Dopo quello di Milano è il momento di Roma.

myPOS è consapevole che i suoi clienti hanno bisogno di qualcosa in più della semplice accettazione dei pagamenti. myPOS ha lavorato per diventare una soluzione all-in-one per il punto vendita cercando di soddisfare le più diversificate esigenze.

La soddisfazione del cliente e il soddisfacimento di ogni suo bisogno sono al centro dell’attenzione di myPOS. Ne è la dimostrazione l’alto rating raggiunto nelle recensioni, che è possibile rinvenire nel web, e che spinge l’Azienda a ricercare costantemente il raggiungimento di standard qualitativi elevati, anche a livello di sicurezza. Per myPOS, infatti, la sicurezza è fondamentale.

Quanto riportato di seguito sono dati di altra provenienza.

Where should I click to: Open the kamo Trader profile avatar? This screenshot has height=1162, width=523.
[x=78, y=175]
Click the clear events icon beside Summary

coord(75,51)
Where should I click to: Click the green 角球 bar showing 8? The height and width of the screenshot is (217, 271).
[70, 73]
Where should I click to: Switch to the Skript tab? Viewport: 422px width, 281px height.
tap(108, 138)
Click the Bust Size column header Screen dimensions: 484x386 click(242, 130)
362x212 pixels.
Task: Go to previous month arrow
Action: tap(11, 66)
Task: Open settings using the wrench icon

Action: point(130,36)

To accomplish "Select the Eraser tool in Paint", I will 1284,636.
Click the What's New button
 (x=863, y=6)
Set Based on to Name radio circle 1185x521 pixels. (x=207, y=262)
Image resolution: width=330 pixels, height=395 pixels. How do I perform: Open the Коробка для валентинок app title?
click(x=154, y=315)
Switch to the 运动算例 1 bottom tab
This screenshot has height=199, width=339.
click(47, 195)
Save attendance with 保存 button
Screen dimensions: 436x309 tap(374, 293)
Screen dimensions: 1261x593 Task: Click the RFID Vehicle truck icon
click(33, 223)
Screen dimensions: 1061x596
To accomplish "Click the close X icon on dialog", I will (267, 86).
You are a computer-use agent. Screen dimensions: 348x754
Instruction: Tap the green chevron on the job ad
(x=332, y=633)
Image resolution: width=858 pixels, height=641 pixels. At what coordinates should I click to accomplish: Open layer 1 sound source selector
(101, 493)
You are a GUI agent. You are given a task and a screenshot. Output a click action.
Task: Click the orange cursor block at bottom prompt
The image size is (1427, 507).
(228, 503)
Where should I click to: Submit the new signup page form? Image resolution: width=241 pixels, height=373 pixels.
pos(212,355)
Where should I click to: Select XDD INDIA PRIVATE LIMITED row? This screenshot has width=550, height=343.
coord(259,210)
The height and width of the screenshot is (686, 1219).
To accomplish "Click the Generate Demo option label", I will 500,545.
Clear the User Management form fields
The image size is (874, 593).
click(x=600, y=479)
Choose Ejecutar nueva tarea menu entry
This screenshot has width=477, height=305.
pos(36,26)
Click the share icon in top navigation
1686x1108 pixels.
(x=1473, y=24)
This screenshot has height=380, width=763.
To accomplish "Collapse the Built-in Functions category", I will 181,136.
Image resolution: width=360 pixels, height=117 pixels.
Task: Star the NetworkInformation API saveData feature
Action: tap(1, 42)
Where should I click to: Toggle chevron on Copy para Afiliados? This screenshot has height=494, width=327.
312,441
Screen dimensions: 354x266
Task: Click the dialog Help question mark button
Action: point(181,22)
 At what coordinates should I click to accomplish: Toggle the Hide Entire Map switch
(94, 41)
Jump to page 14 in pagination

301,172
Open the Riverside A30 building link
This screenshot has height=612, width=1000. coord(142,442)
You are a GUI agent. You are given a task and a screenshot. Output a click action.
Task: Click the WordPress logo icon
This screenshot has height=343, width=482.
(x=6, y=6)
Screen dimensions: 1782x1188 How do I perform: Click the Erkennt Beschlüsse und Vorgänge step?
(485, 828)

Tutti i dati sono collocati in centri dati TIER 4 siti in giurisdizioni di classe A in Europa. Tutte le certificazioni necessarie vengono monitorate e sottoposte a controlli da enti esterni, mentre tutta la parte finanziaria viene vigilata dagli organi competenti ad intervalli regolari con audit più volte all’anno.

Inoltre, tramite la piattaforma web o app myPOS assicura ai suoi clienti il controllo totale ed in tempo reale delle transazioni, dei costi e dei pagamenti.

I call center 24/24 sono sempre disponibili a fugare ogni dubbio, a dare spiegazioni e a fornire informazioni.